Que sçais-je ? Formule choisie par Montaigne pour se désembourber de ses croyances trop affirmées Une interrogation sous forme de « devise, d’une balance » (sic), qu’il fit frapper sur une médaille en 1576.
Que sais-je d’aujourd’hui ? Ce mot qui le premier vient de se poser sur mon papier en soufflant sur les braises du jour naissant Je sais que l’aujourd’hui commence par le bruit de ma pointe fine au verso de la couverture d’un livre de poèmes que j’écrivis de 1970 à 1975.
Que sais-je des poèmes ? Je sais que j’en ai lu des milliers dont certains (mes phares) des dizaines de fois Je sais que moi aussi, j’en ai écrit un nombre incalculable, et publié dans quelques livres et maints recueils, qui sur le moment semblaient apporter mes grains de sel, mais qui se sont dilués, avec le temps, dans l’invisible.
Que sais-je du paradis ? J’en ai produit quatre pour Encres Vives, collection Encres Blanches (tout un poème).

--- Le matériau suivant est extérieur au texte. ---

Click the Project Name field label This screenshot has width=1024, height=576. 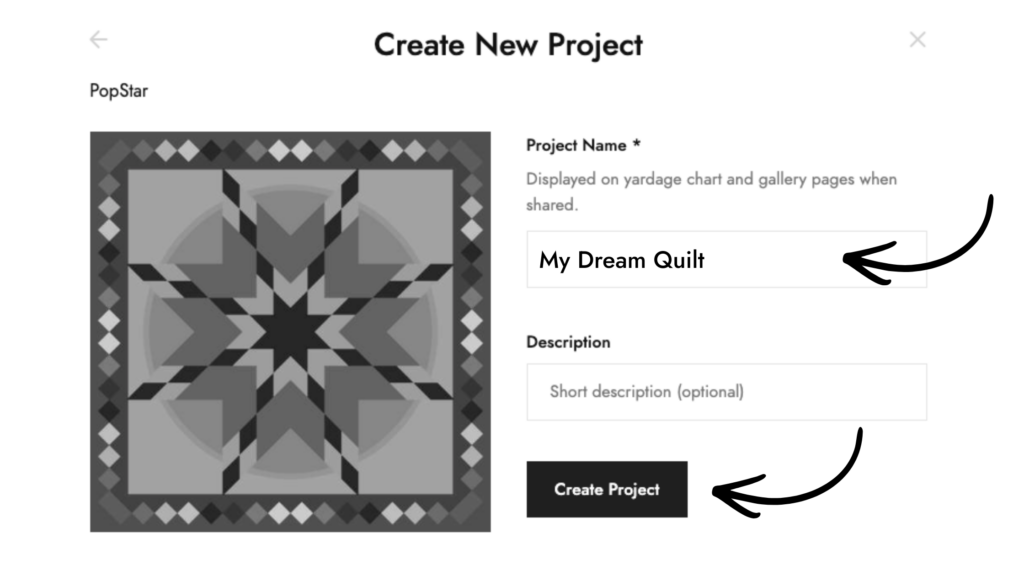tap(576, 146)
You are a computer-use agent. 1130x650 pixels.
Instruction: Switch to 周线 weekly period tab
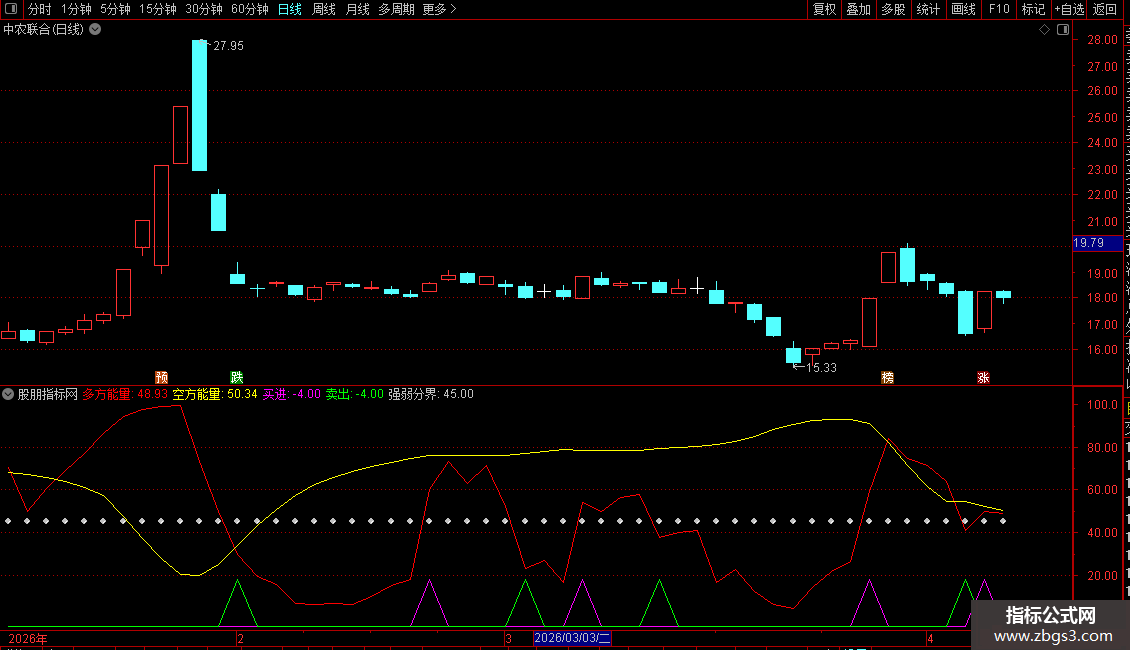324,9
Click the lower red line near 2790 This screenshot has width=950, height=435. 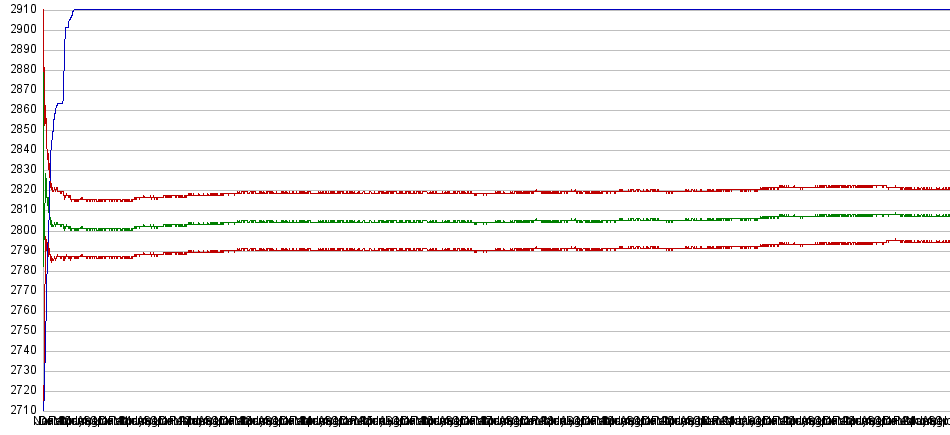500,249
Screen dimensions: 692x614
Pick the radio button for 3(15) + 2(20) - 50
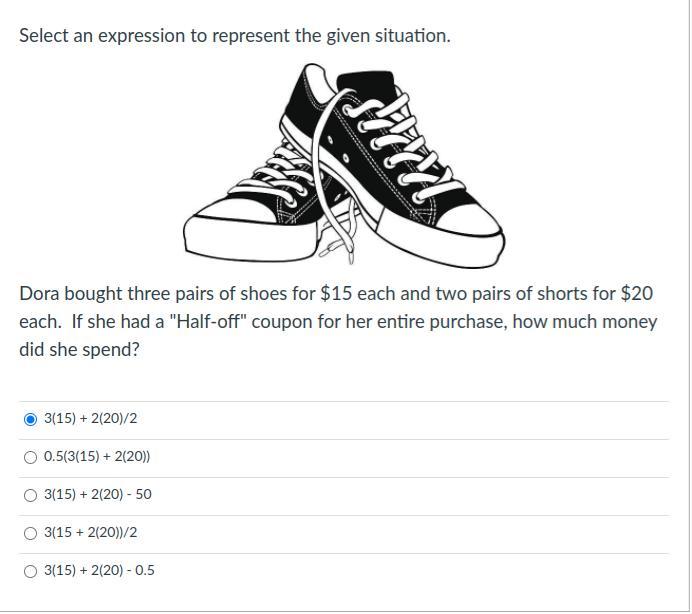[x=31, y=495]
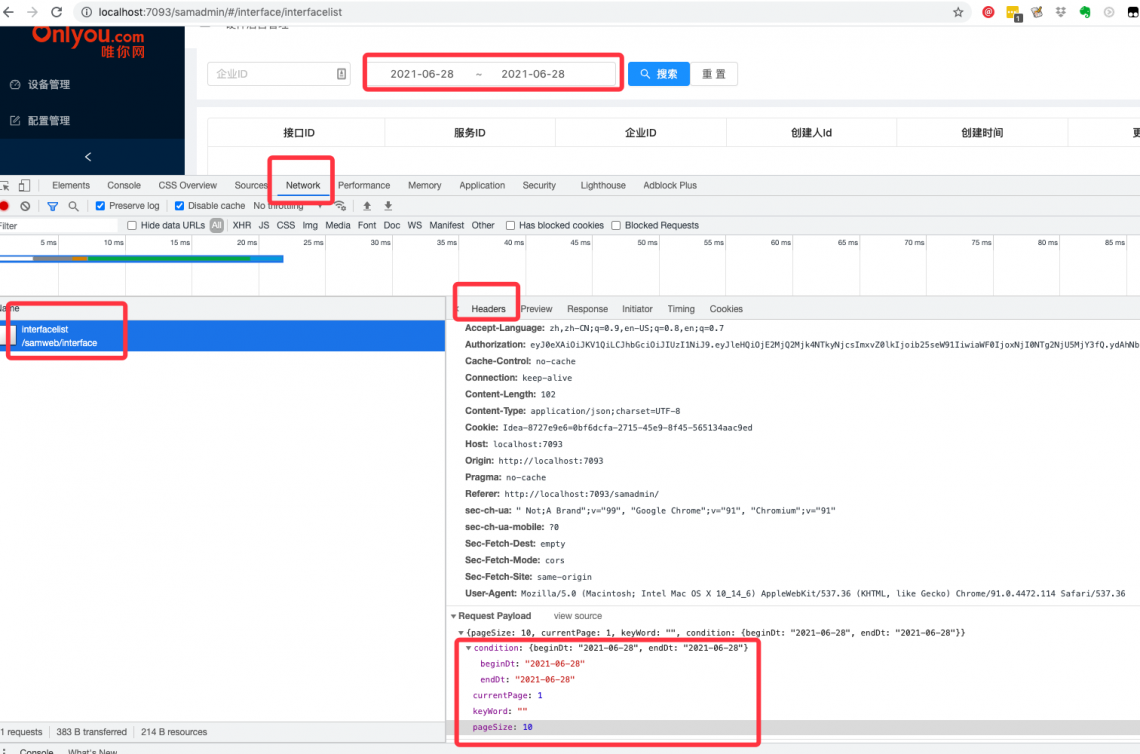The width and height of the screenshot is (1140, 754).
Task: Click the Dropbox extension icon
Action: point(1061,12)
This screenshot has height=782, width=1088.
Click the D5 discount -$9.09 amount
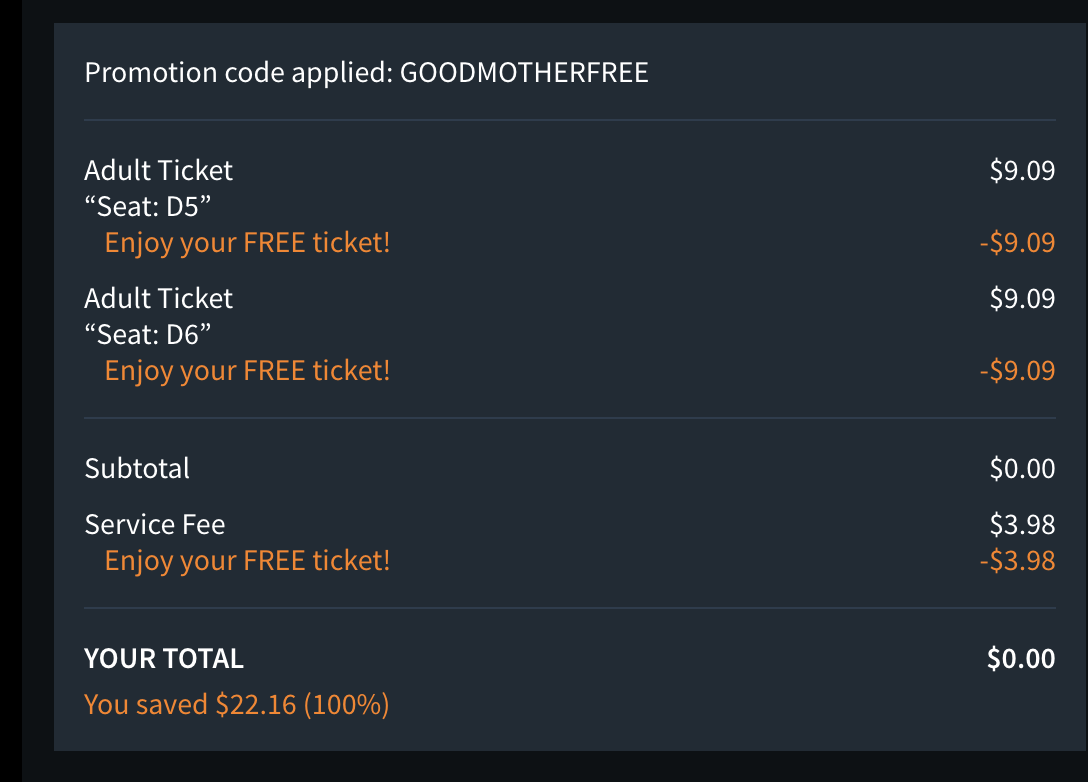(1017, 242)
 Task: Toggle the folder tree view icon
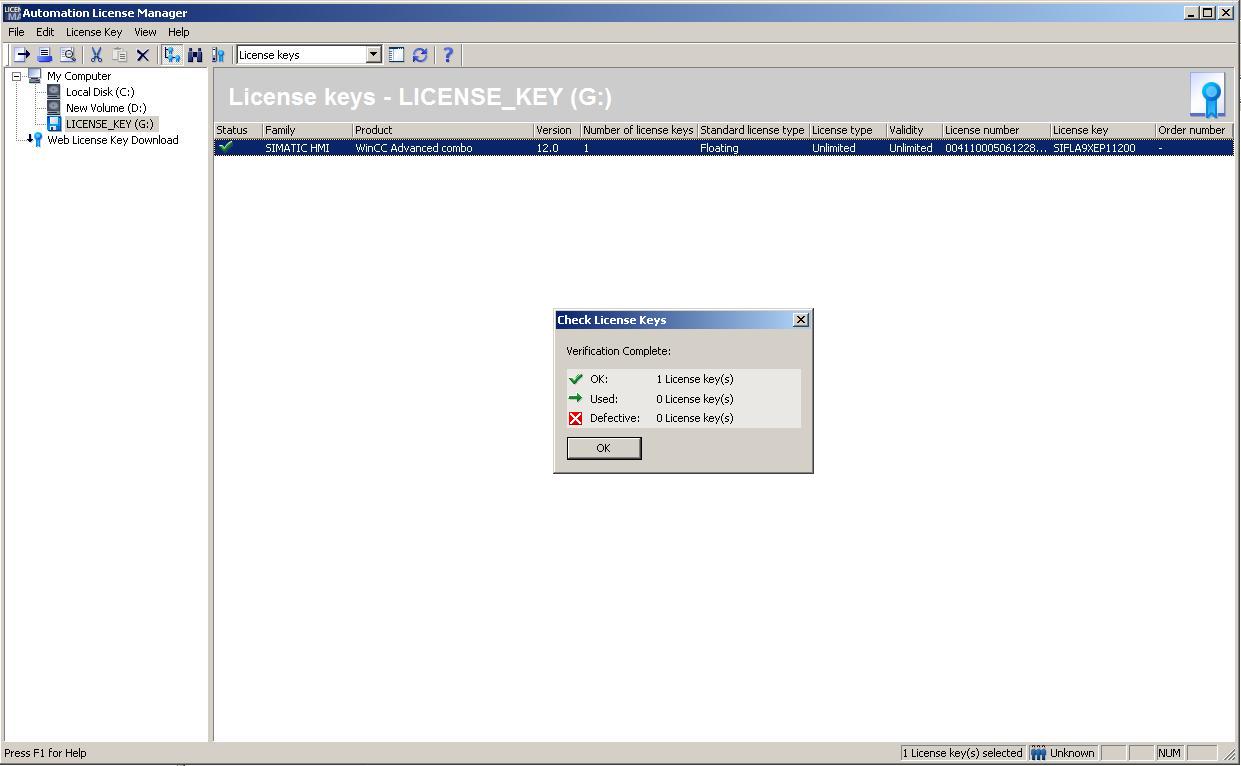point(172,55)
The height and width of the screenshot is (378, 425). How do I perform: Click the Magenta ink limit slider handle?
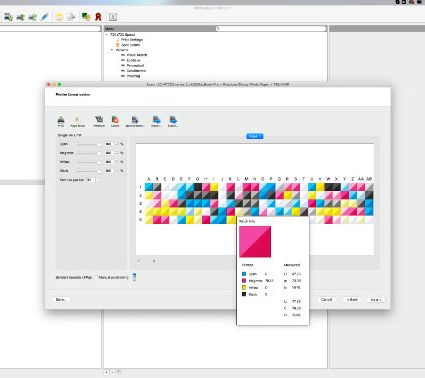pyautogui.click(x=99, y=153)
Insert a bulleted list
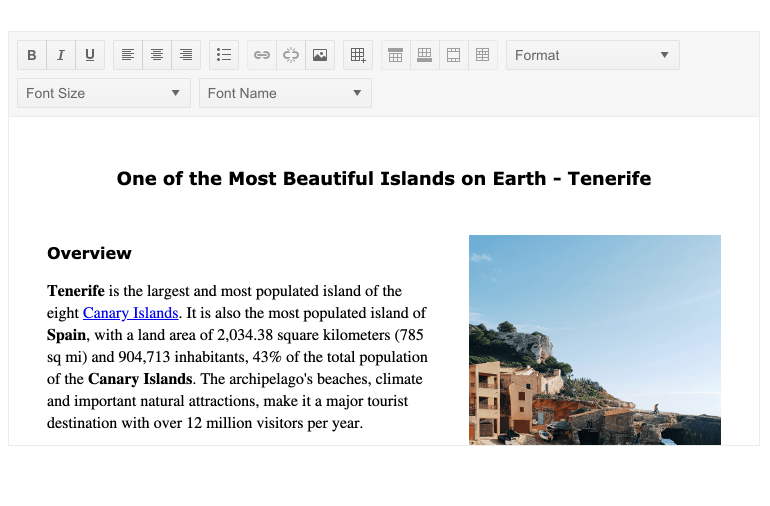770x506 pixels. coord(224,55)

Mais à « la minute présente » je sors de ma bibliothèque (le lieu le plus propice à l’humain paradis), le livre contenant cette longue phrase de Marcel Proust (puisqu’il faut appeler le narrateur multiforme par son nom), qui se termine par la phrase inscrite sur tous les recueils de citations : les vrais paradis sont les paradis qu’on a perdus. Mais les citationnistes oublient la longue phrase qui donne la saveur de cette salutaire affirmation : Oui si le souvenir grâce à l’oubli, n’a pu contracter aucun lien, jeter aucun chaînon entre lui et la minute présente, s’il est resté à sa place, à sa date, s’il a gardé ses distances, son isolement dans le creux d’une vallée ou à la pointe d’un sommet, il nous fait tout à coup respirer un air nouveau, précisément parce que c’est un air qu’on a respiré autrefois, cet air plus pur que les poètes ont vainement essayé de faire régner dans le paradis et qui ne pourrait donner cette sensation profonde de renouvellement que s’il avait été respiré déjà, car les vrais paradis sont les paradis qu’on a perdus.
Que sais-je de la minute présente ? Un moineau apparaît un insecte dans le bec qu’il s’efforce d’avaler et, tuit tuit, le voilà disparu et pour l’éternité.